== PROVIDED TEXT ==
# Brief History of Ultra-light Scalar Dark Matter Models

**Authors:** Jae-Weon Lee

arXiv: 1704.05057 · 2018-01-24

## TL;DR

This review traces the development of ultra-light scalar dark matter models, highlighting their wave-like behavior, formation as Bose-Einstein condensates, and potential to resolve small-scale structure issues in cosmology.

## Contribution

It provides a comprehensive overview of the history, theoretical foundations, and implications of ultra-light scalar dark matter models, emphasizing their unique quantum and astrophysical properties.

## Key findings

- Scalar dark matter behaves as a classical wave at galactic scales.
- Quantum pressure suppresses small-scale structure formation.
- Models can address the small-scale crisis of cold dark matter.

== INSTRUCTION A ==
In the summary of the ultra-light scalar dark matter review, how does scalar dark matter behave at galactic scales?
== INSTRUCTION B ==
Resume the ultra-light scalar dark matter summary from its last key finding.
The material that comes next has no connection to the dark matter review summary.

== GIVEN INFORMATION ==
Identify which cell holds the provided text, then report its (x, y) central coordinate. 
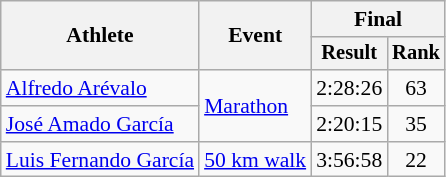
Marathon (255, 106)
2:28:26 (349, 88)
José Amado García (100, 124)
Final (378, 19)
Athlete (100, 36)
Result (349, 54)
Event (255, 36)
2:20:15 (349, 124)
Alfredo Arévalo (100, 88)
Rank (416, 54)
35 (416, 124)
63 (416, 88)
Identify which cell holds the provided text, then report its [X, Y] central coordinate. 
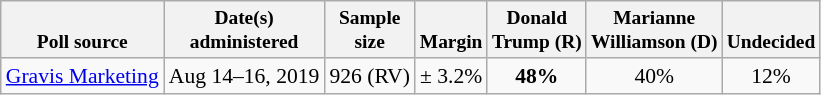
12% [771, 76]
Undecided [771, 30]
DonaldTrump (R) [536, 30]
926 (RV) [370, 76]
Aug 14–16, 2019 [244, 76]
Margin [451, 30]
Samplesize [370, 30]
Gravis Marketing [82, 76]
40% [654, 76]
± 3.2% [451, 76]
Date(s)administered [244, 30]
MarianneWilliamson (D) [654, 30]
48% [536, 76]
Poll source [82, 30]
Find where the given text appears and provide that cell's center as (X, Y) coordinate. 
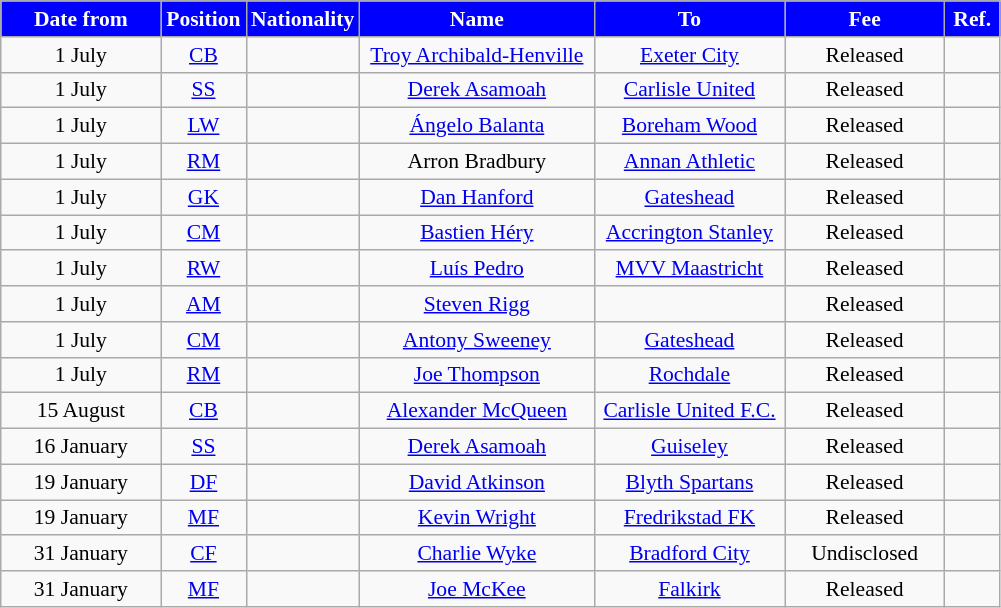
Ángelo Balanta (476, 126)
15 August (81, 411)
CF (204, 554)
Bradford City (689, 554)
DF (204, 482)
Rochdale (689, 375)
Alexander McQueen (476, 411)
Fee (865, 19)
Troy Archibald-Henville (476, 55)
Joe Thompson (476, 375)
Exeter City (689, 55)
MVV Maastricht (689, 269)
David Atkinson (476, 482)
Nationality (302, 19)
GK (204, 197)
Undisclosed (865, 554)
AM (204, 304)
Carlisle United F.C. (689, 411)
Blyth Spartans (689, 482)
Guiseley (689, 447)
Carlisle United (689, 90)
LW (204, 126)
Bastien Héry (476, 233)
Joe McKee (476, 589)
Arron Bradbury (476, 162)
Ref. (972, 19)
RW (204, 269)
Kevin Wright (476, 518)
Boreham Wood (689, 126)
Charlie Wyke (476, 554)
Fredrikstad FK (689, 518)
Annan Athletic (689, 162)
Date from (81, 19)
Antony Sweeney (476, 340)
16 January (81, 447)
Luís Pedro (476, 269)
Steven Rigg (476, 304)
Dan Hanford (476, 197)
Accrington Stanley (689, 233)
Position (204, 19)
Name (476, 19)
To (689, 19)
Falkirk (689, 589)
Locate the cell with the specified text and output its [X, Y] center coordinate. 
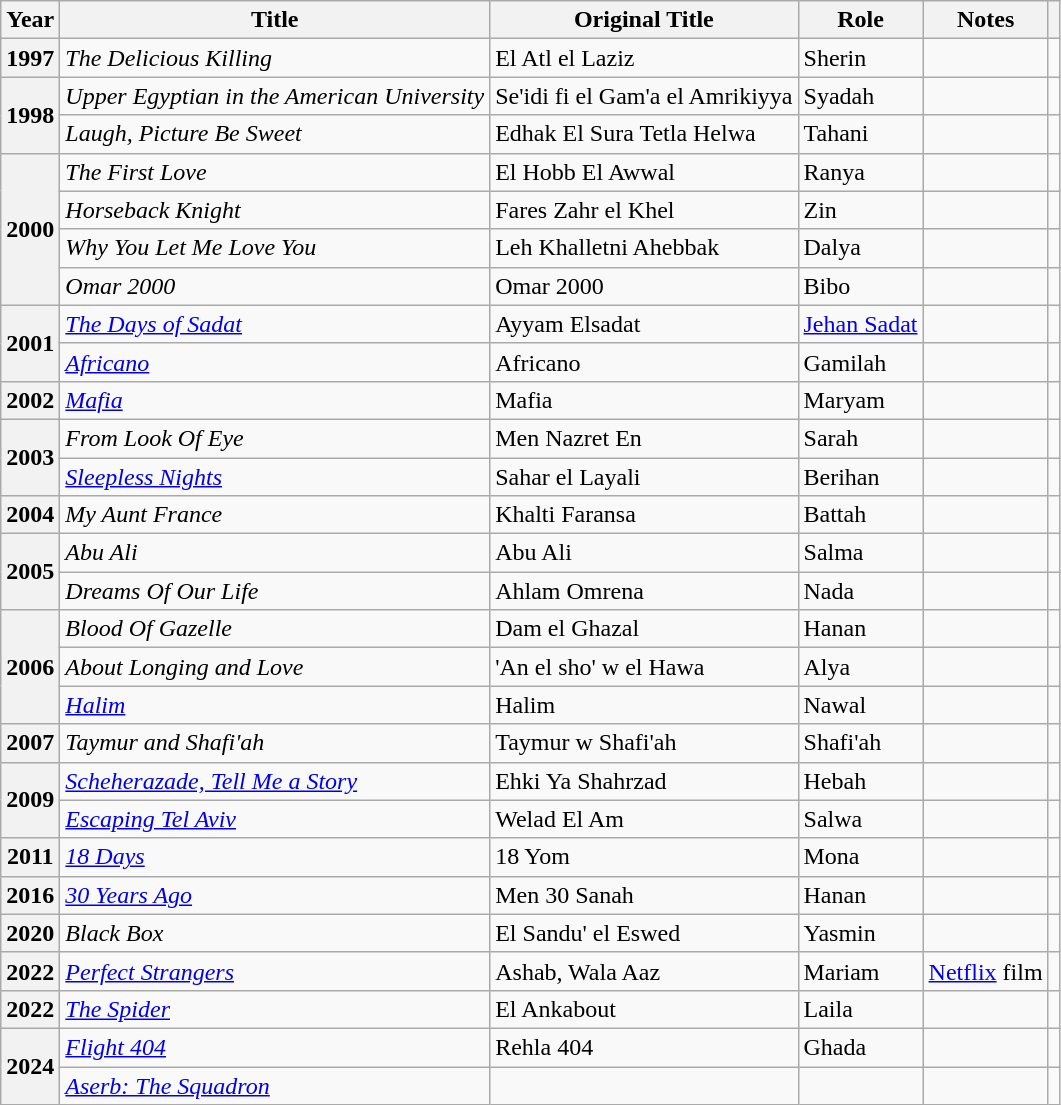
2020 [30, 933]
Salma [860, 553]
From Look Of Eye [275, 438]
Perfect Strangers [275, 971]
Dreams Of Our Life [275, 591]
2009 [30, 800]
2024 [30, 1066]
Berihan [860, 477]
Laugh, Picture Be Sweet [275, 134]
Sahar el Layali [644, 477]
18 Yom [644, 857]
The First Love [275, 172]
2016 [30, 895]
Dam el Ghazal [644, 629]
Zin [860, 210]
Battah [860, 515]
Fares Zahr el Khel [644, 210]
Welad El Am [644, 819]
1997 [30, 58]
Men Nazret En [644, 438]
Edhak El Sura Tetla Helwa [644, 134]
Escaping Tel Aviv [275, 819]
Laila [860, 1009]
Salwa [860, 819]
Horseback Knight [275, 210]
Title [275, 20]
Syadah [860, 96]
About Longing and Love [275, 667]
The Days of Sadat [275, 324]
Year [30, 20]
Netflix film [986, 971]
Blood Of Gazelle [275, 629]
Se'idi fi el Gam'a el Amrikiyya [644, 96]
Notes [986, 20]
El Atl el Laziz [644, 58]
2001 [30, 343]
Upper Egyptian in the American University [275, 96]
18 Days [275, 857]
Original Title [644, 20]
El Ankabout [644, 1009]
Jehan Sadat [860, 324]
Ranya [860, 172]
2006 [30, 667]
Role [860, 20]
Men 30 Sanah [644, 895]
Hebah [860, 781]
Mariam [860, 971]
Ehki Ya Shahrzad [644, 781]
Scheherazade, Tell Me a Story [275, 781]
Rehla 404 [644, 1047]
2002 [30, 400]
1998 [30, 115]
2011 [30, 857]
Alya [860, 667]
Tahani [860, 134]
2000 [30, 229]
Ahlam Omrena [644, 591]
Taymur w Shafi'ah [644, 743]
Mona [860, 857]
Sherin [860, 58]
Black Box [275, 933]
El Sandu' el Eswed [644, 933]
The Delicious Killing [275, 58]
Ayyam Elsadat [644, 324]
Aserb: The Squadron [275, 1085]
Yasmin [860, 933]
2007 [30, 743]
30 Years Ago [275, 895]
My Aunt France [275, 515]
Ghada [860, 1047]
Gamilah [860, 362]
'An el sho' w el Hawa [644, 667]
Dalya [860, 248]
Bibo [860, 286]
Maryam [860, 400]
El Hobb El Awwal [644, 172]
Khalti Faransa [644, 515]
Taymur and Shafi'ah [275, 743]
The Spider [275, 1009]
Nada [860, 591]
Shafi'ah [860, 743]
2003 [30, 457]
Sleepless Nights [275, 477]
Flight 404 [275, 1047]
Ashab, Wala Aaz [644, 971]
Leh Khalletni Ahebbak [644, 248]
2005 [30, 572]
Sarah [860, 438]
2004 [30, 515]
Nawal [860, 705]
Why You Let Me Love You [275, 248]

== TASK RESPONSE A ==
It behaves as a classical wave.

== TASK RESPONSE B ==
## Abstract

This is a review on the brief history of the scalar field dark matter model also known as fuzzy dark matter, BEC dark matter, wave dark matter, or ultra-light axion.   In this model ultra-light scalar dark matter particles with mass $m = O(10^{-22})eV$ condense in a single Bose-Einstein condensate state and behave collectively like a classical wave. Galactic dark matter halos can be described as a self-gravitating coherent scalar field configuration called boson stars.   At the scale larger than galaxies the dark matter acts like cold dark matter, while below the scale quantum pressure from the uncertainty principle suppresses the smaller structure formation so that it can resolve the small scale crisis of the conventional cold dark matter model.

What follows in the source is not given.